*** Opening DATASET EXTRACT ***
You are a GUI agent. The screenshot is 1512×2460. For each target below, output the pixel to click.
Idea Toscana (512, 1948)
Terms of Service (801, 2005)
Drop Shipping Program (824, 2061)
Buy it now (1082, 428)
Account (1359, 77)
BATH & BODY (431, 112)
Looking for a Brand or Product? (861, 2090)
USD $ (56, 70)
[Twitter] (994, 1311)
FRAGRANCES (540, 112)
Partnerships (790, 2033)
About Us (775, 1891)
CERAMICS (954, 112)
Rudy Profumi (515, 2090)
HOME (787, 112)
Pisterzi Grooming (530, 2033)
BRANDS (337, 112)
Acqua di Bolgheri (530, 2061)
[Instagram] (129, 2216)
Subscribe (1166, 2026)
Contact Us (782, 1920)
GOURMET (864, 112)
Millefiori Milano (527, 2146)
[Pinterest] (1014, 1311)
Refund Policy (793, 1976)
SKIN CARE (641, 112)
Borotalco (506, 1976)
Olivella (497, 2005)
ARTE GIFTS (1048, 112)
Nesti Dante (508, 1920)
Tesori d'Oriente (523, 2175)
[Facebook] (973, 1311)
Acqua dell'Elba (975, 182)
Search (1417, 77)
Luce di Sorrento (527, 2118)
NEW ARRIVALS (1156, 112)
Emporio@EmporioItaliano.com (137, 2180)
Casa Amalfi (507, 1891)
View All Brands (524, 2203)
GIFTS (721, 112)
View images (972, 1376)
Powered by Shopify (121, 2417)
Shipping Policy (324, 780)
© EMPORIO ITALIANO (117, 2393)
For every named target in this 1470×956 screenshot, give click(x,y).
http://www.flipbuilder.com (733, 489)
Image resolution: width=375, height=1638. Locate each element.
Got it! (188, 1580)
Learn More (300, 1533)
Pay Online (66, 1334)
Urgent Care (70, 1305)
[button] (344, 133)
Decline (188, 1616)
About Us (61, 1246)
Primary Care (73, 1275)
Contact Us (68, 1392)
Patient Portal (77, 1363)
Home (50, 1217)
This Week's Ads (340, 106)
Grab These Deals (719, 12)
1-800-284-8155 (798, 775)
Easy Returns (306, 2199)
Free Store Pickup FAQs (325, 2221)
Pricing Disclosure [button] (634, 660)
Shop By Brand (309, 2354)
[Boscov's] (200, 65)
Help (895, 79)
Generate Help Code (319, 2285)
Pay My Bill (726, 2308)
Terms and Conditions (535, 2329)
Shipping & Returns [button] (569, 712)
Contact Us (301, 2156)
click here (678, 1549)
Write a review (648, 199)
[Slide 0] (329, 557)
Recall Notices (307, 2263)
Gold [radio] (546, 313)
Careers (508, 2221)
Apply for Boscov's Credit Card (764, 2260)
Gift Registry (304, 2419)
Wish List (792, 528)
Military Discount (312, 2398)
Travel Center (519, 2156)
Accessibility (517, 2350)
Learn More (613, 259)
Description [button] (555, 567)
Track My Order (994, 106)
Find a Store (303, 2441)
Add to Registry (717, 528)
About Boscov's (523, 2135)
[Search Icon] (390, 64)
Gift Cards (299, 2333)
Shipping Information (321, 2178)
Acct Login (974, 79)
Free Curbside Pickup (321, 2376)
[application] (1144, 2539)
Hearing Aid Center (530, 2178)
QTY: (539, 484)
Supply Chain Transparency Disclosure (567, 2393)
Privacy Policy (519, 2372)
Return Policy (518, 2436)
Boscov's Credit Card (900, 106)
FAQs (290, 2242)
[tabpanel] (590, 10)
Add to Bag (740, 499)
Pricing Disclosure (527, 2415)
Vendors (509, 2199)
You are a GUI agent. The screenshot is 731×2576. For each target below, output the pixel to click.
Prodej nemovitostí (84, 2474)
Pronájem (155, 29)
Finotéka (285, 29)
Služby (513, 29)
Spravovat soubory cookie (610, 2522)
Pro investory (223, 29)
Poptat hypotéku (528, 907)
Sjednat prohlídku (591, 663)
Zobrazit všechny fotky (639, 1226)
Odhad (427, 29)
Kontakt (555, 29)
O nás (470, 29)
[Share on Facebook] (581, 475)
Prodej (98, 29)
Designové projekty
*** Closing DATASET EXTRACT ***
PROBLEM: Set out every line from the material that contains the string "screenshot".

SOLUTION:
You are a GUI agent. The screenshot is 1512×2460. For each target below, output the pixel to click.
For every named target in this 1470×956 screenshot, give click(x,y).
You are a GUI agent. The screenshot is 731×2576. For each target below, output the pixel to click.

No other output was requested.